Klipsch The Three II Bluetooth Speaker Review

1959 at the front, 2019 at the back

by Ed Selley
Hi-Fi Review

3

Recommended
Klipsch The Three II Bluetooth Speaker Review
SRP: £395.00

What is the Three II?

The Klipsch The Three II is a self-contained powered speaker that is the larger of two new models that bolster the lifestyle credentials of the Klipsch brand. Even a cursory look at the design of the Three II should be enough to demonstrate that Klipsch has taken a slightly different approach to building a product of this nature than - for example - Harman Kardon has with their recently released Citation 500.

Dig a little and it becomes clear that the differences go beyond the aesthetics too. The whole powered speaker category is not so mature as to preclude some significant differences in the specification that they should be equipped with to get this job done.

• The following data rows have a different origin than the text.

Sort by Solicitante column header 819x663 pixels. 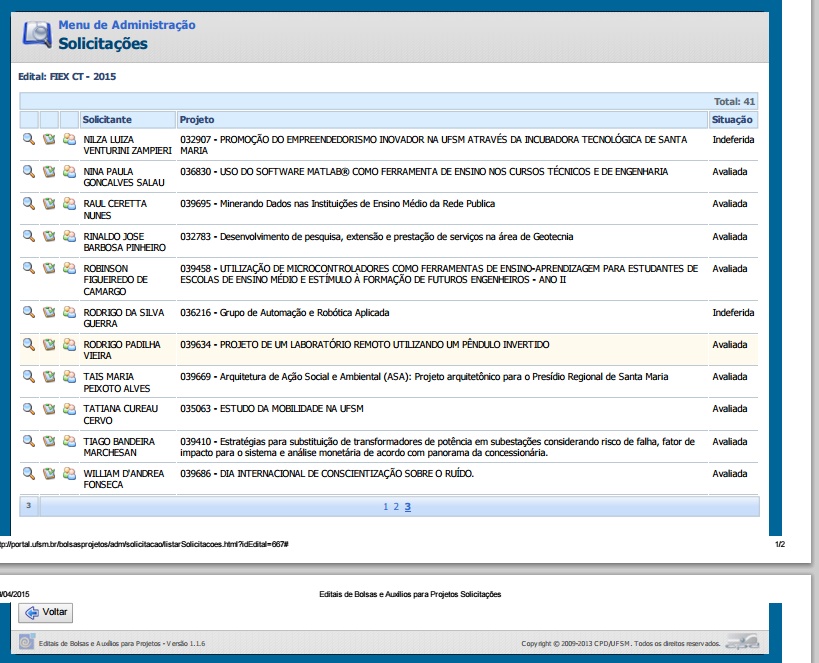click(x=107, y=120)
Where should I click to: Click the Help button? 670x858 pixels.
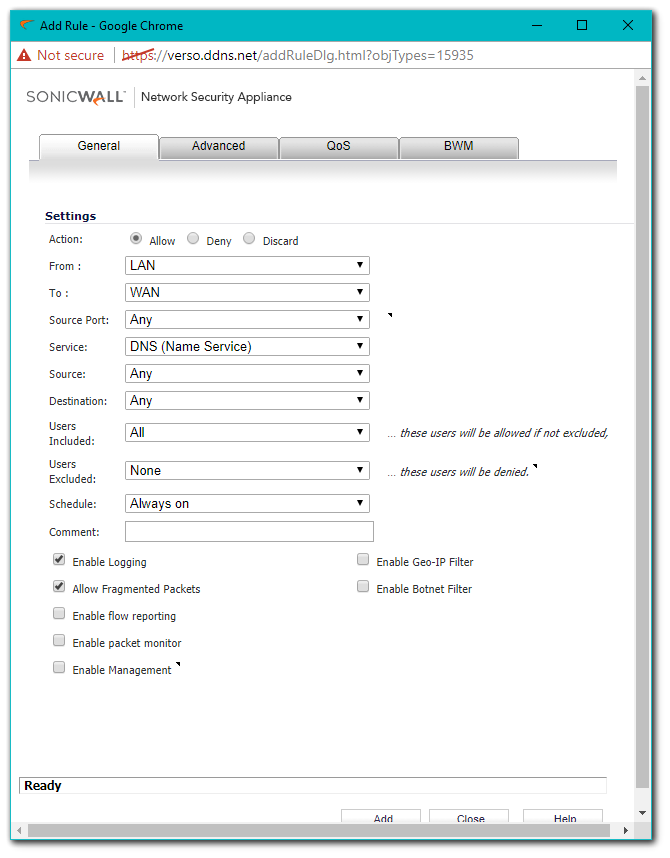click(x=564, y=817)
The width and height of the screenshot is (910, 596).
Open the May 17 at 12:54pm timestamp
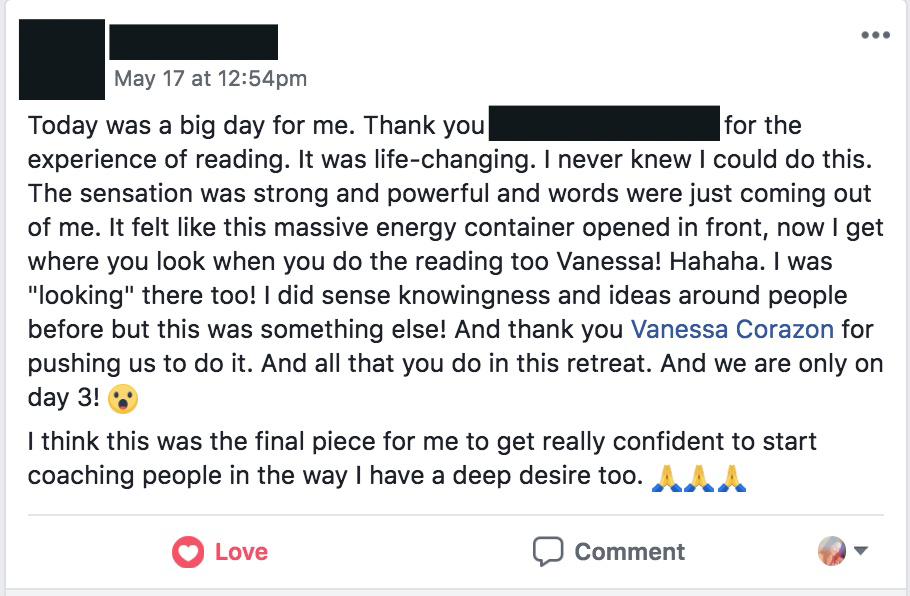[x=211, y=78]

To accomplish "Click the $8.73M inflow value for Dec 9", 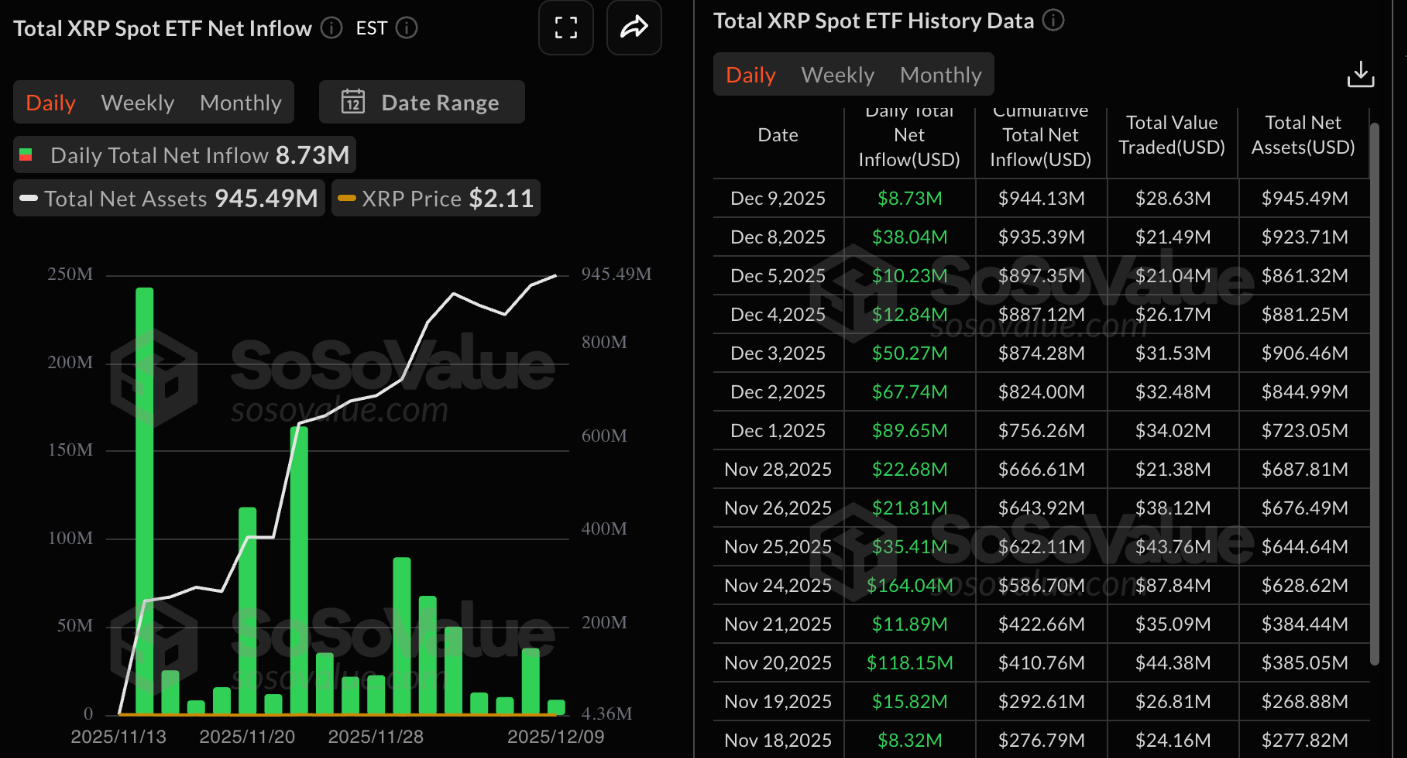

This means that the Klipsch forgoes Chromecast and other wireless cleverness in favour of Bluetooth and more direct connectivity - some of it as we shall see, no less distinctive than the speaker itself.

This means that the Three II might be either exactly what you are looking for or a complete non starter but it’s worth digging a little deeper into whether the specification of the Klipsch has the scope to make it a bit of a bargain. Certainly, at under £500 and boasting a power output and driver compliment that isn’t significantly different from more expensive rivals and, with a few little additions, the Klipsch might be a savvy answer as a strong all round performer that also just happens to have a retro streak a mile wide. Let’s see how we get on.

Specification and Design

Klipsch The Three II
The Klipsch is a single chassis powered speaker. The cabinet is a sealed box design and makes use of a pair of 2.25-inch ‘full range’ drivers that are augmented by a single 5.25-inch sub with another pair of 5.25-inch passive radiators acting to augment the performance. They must be doing something right because not only does Klipsch claim a low end frequency response of no less than 45Hz - and this is at a claimed +/ 3dB (i.e. the more rigorous of the two measurement settings generally allowed for this) - which suggests that there shouldn’t be any shortage of low end shove. Power is given as 60 watts continuous at fairly acceptable distortion levels.

One thing that isn’t present in the Three II, which makes it fairly unusual as a Klipsch product, is any form of horn loading. This isn’t too much of a surprise in that fitting a horn loaded assembly to a cabinet this size is going to eat a great deal of the relatively limited amount of space available and given that there are no dedicated tweeters in there, the horn would have to adopt full range characteristics. Again, this isn’t impossible since the resulting product would be a great deal larger and more complex than the speaker actually is.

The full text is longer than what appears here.